Examples (10-minutes): share with the class examples of student "Where I'm From" poems (if you don't have any from previous classes, many are available Online). Sharing your own poem may be extra beneficial, especially if you take a few extra minutes to begin crafting it in front of the class.
Getting started (remainder of class period): students begin writing their own "Where I'm From" poems (individually or in groups). Keep examples available for students to look at during this process.
Homework: complete poem. Extra credit should be given for poems written in a form instead of free verse.

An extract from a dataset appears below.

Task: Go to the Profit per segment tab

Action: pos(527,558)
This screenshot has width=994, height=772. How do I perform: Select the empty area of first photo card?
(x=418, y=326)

Assessment: a minimum number of stanzas should be set (four may be sufficient), though this may have to be "forgiven" for some forms. Students can be required to include specific conventions (simile, metaphor, imagery, rhyme scheme, meter) or to include a certain number of conventions (i.e., any combination, but at least three). Students can be required to include a cultural reference (a way that a certain holiday or event is celebrated (some cultures celebrate at funerals or wear white at funerals), perhaps a loved one was involved in a war or revolution, some students themselves may have lived in and have memories of war zones that took civilian prisoners (concentration camps from Bosnia)).
Presentation: teacher should compile the class poems into a chapbook (the cover can be construction paper and poems can be copied or typed and stapled in) and volunteers (though preferably all students) should orally share their poems with the class.